Segment Start: PROVIDED MATERIAL

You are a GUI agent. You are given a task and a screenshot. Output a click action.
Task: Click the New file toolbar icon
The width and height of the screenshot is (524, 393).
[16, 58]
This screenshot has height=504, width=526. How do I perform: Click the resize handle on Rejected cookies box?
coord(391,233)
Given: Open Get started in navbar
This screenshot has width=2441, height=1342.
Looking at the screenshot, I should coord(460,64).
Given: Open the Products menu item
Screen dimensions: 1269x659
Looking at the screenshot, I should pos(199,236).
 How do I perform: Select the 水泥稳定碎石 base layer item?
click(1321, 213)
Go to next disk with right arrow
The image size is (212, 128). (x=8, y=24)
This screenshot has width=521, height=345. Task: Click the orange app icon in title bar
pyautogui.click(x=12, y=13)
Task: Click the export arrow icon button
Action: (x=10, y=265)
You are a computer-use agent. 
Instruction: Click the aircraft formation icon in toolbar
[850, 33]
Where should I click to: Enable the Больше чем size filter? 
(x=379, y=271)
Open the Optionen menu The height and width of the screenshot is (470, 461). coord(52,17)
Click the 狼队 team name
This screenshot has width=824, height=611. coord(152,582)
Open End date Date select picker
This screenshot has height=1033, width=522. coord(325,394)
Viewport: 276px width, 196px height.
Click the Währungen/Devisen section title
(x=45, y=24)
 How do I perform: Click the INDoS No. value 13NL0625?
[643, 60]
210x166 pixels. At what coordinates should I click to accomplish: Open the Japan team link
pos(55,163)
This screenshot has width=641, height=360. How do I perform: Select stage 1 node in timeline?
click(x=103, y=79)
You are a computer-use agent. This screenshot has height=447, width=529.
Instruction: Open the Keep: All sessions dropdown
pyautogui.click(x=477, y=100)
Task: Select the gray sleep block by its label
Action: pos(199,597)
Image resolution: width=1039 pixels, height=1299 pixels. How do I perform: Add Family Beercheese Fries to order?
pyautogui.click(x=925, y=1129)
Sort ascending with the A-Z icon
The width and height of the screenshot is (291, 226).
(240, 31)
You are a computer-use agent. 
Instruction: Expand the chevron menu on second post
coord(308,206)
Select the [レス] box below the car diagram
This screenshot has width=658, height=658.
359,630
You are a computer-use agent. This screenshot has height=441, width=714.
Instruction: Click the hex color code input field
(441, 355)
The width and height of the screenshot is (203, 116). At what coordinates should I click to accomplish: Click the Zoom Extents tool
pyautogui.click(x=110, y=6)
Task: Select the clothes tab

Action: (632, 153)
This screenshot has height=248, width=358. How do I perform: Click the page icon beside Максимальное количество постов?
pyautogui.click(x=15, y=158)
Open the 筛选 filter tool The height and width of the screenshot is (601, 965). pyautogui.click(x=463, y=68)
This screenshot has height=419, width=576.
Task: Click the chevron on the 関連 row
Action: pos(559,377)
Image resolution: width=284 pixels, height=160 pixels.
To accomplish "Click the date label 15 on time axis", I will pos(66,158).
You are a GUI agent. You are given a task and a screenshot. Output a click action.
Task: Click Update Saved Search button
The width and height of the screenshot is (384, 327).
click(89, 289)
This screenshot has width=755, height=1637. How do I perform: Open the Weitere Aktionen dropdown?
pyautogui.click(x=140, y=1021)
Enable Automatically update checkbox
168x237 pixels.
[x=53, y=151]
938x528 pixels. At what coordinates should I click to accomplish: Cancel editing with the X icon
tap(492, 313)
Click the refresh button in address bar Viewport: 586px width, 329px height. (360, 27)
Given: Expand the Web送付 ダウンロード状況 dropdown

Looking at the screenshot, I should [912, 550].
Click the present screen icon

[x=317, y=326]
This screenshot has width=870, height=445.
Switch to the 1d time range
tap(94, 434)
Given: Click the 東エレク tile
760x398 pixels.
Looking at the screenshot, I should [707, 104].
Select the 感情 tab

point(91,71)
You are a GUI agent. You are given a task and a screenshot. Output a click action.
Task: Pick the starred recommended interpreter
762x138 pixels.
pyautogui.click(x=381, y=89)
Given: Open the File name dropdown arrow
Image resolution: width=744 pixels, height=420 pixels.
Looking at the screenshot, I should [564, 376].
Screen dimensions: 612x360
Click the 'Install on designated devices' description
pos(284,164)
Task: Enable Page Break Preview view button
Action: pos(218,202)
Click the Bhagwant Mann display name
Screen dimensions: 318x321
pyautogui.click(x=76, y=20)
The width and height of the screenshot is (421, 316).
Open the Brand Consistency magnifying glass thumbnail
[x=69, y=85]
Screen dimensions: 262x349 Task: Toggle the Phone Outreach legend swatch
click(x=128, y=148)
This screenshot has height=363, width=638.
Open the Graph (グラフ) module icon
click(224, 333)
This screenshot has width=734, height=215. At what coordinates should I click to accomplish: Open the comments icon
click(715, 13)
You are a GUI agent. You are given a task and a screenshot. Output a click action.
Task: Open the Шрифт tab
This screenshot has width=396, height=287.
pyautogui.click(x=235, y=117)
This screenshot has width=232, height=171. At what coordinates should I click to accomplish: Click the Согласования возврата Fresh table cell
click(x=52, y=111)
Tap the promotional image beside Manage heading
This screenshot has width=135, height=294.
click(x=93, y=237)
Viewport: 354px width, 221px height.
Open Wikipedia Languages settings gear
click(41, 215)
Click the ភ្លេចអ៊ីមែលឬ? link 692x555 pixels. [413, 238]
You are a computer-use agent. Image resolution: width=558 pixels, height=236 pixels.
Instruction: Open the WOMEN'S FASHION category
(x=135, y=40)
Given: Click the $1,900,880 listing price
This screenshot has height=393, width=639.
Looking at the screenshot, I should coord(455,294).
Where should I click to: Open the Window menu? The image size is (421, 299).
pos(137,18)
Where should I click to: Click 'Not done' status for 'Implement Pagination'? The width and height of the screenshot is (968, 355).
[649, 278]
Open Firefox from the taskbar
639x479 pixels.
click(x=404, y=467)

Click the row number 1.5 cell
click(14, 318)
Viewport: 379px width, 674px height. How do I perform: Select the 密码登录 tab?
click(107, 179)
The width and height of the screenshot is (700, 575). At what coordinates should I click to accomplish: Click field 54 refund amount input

Segment End: PROVIDED MATERIAL

TASK. Go through the listing, find each line with the word "computer", and copy it.

ANSWER SECTION.
You are a computer-use agent. 
You are a computer-use agent. This screenshot has height=447, width=529.
You are a computer-use agent. 
You are a computer-use agent. This screenshot has height=441, width=714.
You are a computer-use agent. Image resolution: width=558 pixels, height=236 pixels.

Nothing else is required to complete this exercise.